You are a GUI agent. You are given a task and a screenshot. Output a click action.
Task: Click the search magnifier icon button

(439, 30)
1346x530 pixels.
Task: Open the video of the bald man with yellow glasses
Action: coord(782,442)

__________

• _Task instructions_:
Repeat the data verbatim.

• _Response below_:
You are a GUI agent. You are given a task and a screenshot. Output a click action.
Task: Click the search magnifier icon button

(439, 30)
1346x530 pixels.
Task: Open the video of the bald man with yellow glasses
Action: coord(782,442)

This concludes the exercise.